Harry's pitch is simple: use charm to marry money, then split the proceeds 50-50. Though skeptical, Nat agrees and is soon outfitted with new clothes, a wad of cash, a one-way train ticket to sleepy Radville, and a pocket guide to wooing heiresses. Step one? Join a church.

Nat arrives in Radville and reinvents himself as a soft-spoken, deep-pocketed pillar of virtue. Generous church donations and perfect Sunday manners make him the talk of the town.

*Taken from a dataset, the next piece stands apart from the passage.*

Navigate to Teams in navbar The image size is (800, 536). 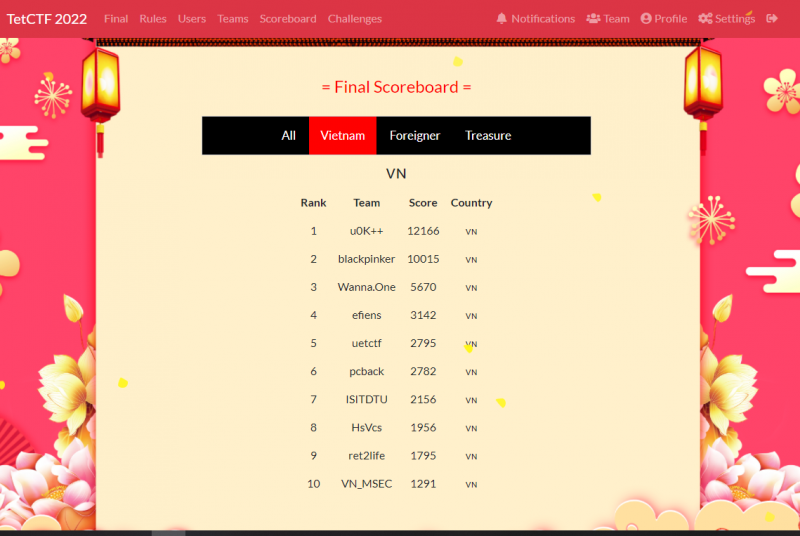point(233,19)
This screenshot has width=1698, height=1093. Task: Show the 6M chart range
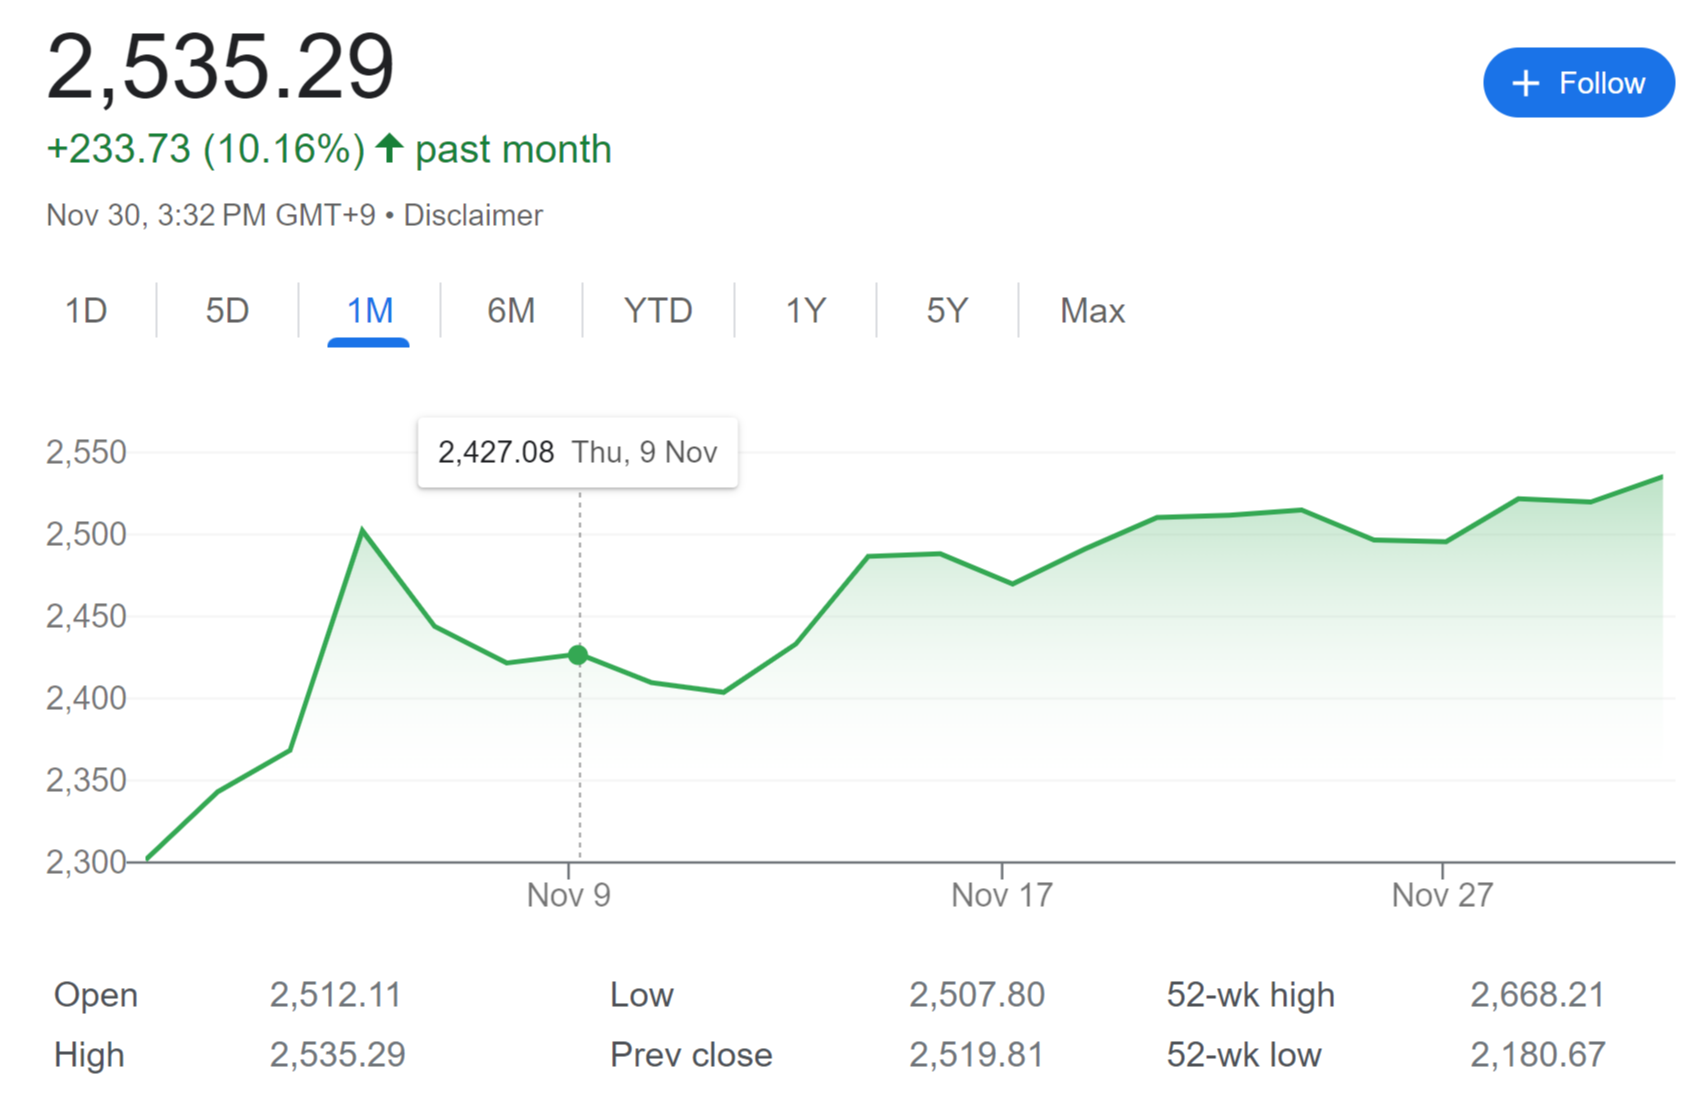coord(511,311)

His exaggerated decency has the local women lining up to land him—including the lovely but none-too-bright Josie Lockwood, daughter of stern banker Blinky Lockwood, who quickly decides Nat would make a fine son-in-law.

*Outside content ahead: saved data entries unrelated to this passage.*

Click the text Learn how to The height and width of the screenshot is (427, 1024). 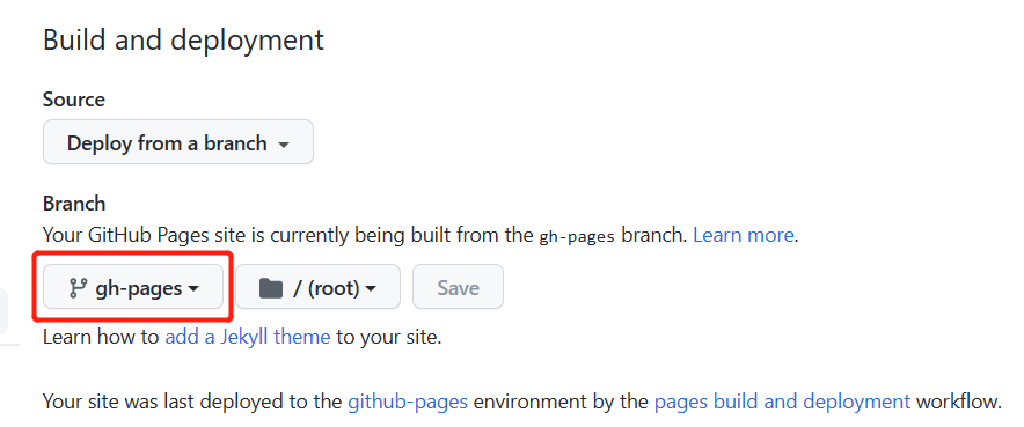(x=101, y=338)
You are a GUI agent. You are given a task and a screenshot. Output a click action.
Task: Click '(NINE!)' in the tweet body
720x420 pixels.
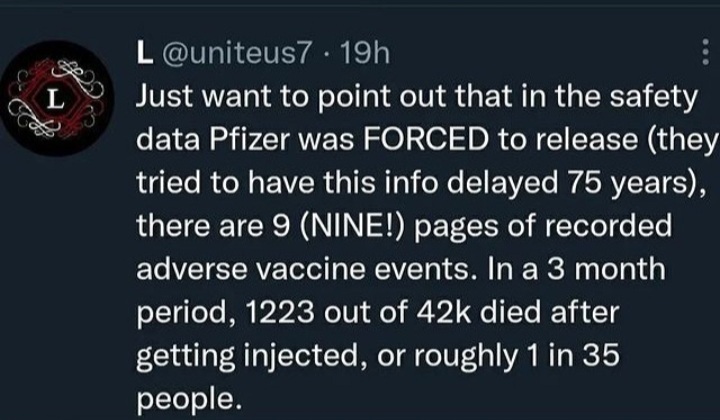point(352,226)
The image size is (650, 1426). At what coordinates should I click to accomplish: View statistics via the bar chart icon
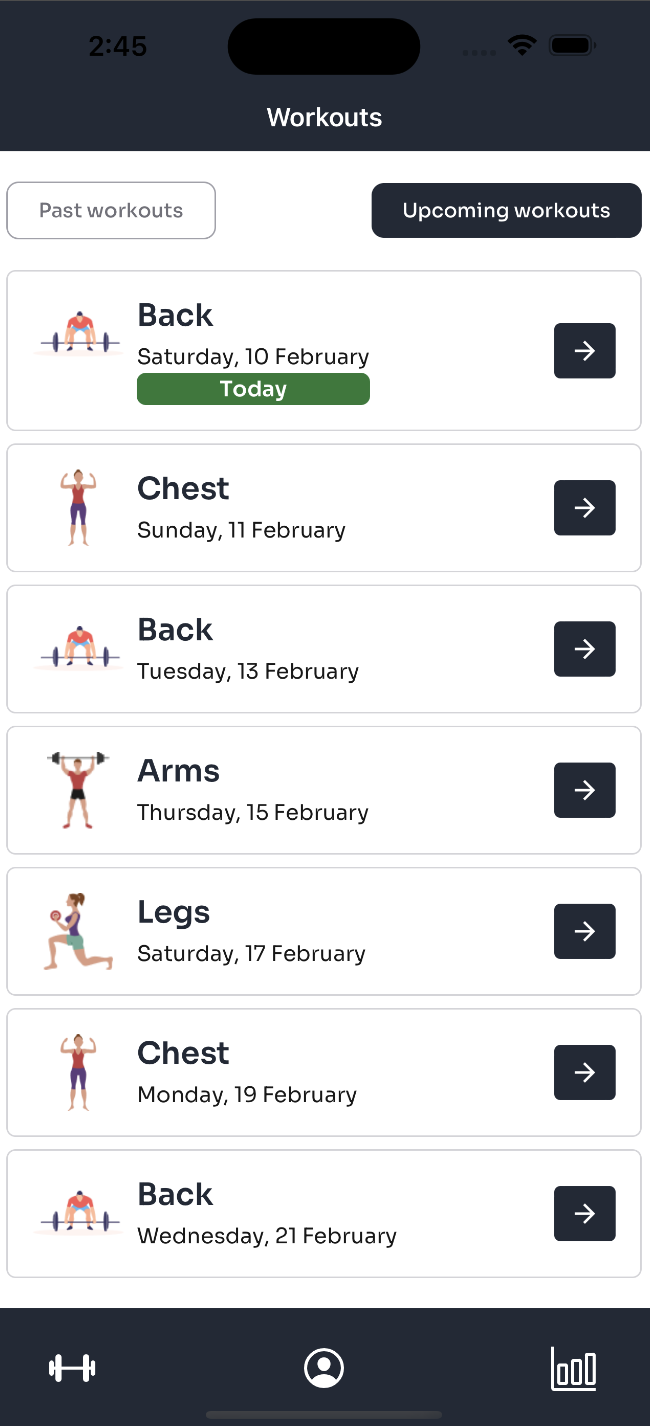(572, 1368)
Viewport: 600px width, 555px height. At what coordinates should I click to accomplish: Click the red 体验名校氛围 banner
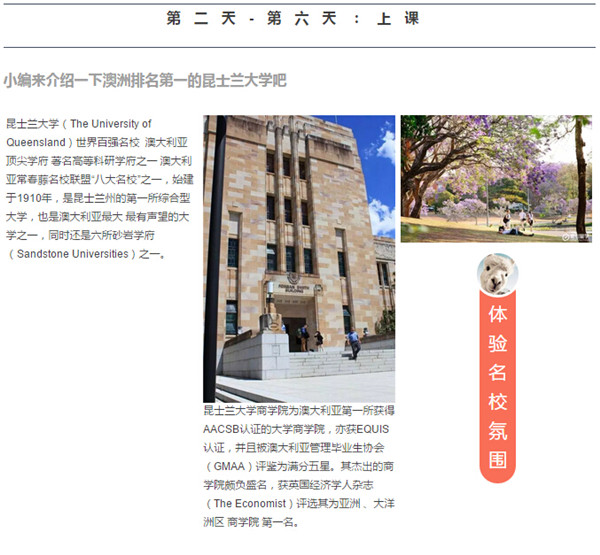click(498, 385)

But Nat's heart is swayed in a different direction when he meets Betty Graham, daughter of the kindly village druggist, Sam Graham. Sam has mortgaged his future on a homemade invention that promises to convert crude oil into gasoline—but business has suffered, and the drugstore is on the brink of collapse. Nat steps in, becoming a half-owner and injecting new life into the shop with city-style promotions and stock ordered on credit. Profits climb, and Betty is sent off to finishing school with renewed hope for the future.

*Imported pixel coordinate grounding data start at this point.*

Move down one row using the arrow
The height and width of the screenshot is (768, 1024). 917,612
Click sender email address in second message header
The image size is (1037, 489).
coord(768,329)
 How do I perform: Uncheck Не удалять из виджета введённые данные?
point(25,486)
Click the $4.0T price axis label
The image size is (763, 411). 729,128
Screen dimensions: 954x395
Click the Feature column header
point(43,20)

Months pass. At the height of Radville's annual garden party and church bazaar, the newly respected Nat Duncan is the guest of honor. But the peace is short-lived—Handsome Harry shows up, now broke after discovering his wife's supposed fortune was little more than a shoebox of IOUs. Spotting Josie's continued interest in Nat, Harry demands his share of their original agreement. Nat, however, has had a change of heart—he wants to marry for love, not profit—and tries to sever ties with Harry.

Enraged, Harry turns to sabotage. He informs banker Lockwood that Nat loves Josie but is too shy to propose. Delighted, Blinky publicly announces the engagement—without Nat's consent. Josie is overjoyed. Betty, now returned from school, is heartbroken. And Nat is trapped.

To escape this matrimonial ambush, Nat cooks up a plan. He sets up a dressmaker's dummy on his parlor couch, arranges himself beside it in a suggestive pose, and pantomimes a petting party, whispering sweet nothings and hugging the lifeless figure with theatrical passion. The ruse works perfectly: Blinky Lockwood barges in, sees the scene, and—outraged by Nat's apparent betrayal of Josie—breaks off the engagement.

With the coast clear, Nat turns to the girl who's truly captured his heart: Betty. He proposes, this time with sincerity and no dummy in sight. She says yes. Nat throws away his rulebook on gold digging and picks up a different kind of guide—“How to Love Your Wife”—determined to become not just a clever schemer, but a devoted husband.

==Cast==
- Sydney Chaplin as Nat Duncan
- Helene Costello as Josie Lockwood
- Clara Horton as Betty Graham
- Duke Martin as Handsome Harry West
- Thomas Jefferson as Sam Graham
- Erville Alderson as Blinky Lockwood
- Paul Kruger as Roland
- Nora Cecil as Betty Carpenter
- Louise Carver as Drygoods store owner
- Bob Perry as Sheriff
- Babe London as Waitress

==Box Office==
According to Warner Bros records the film earned $215,000 domestically and $119,000 foreign.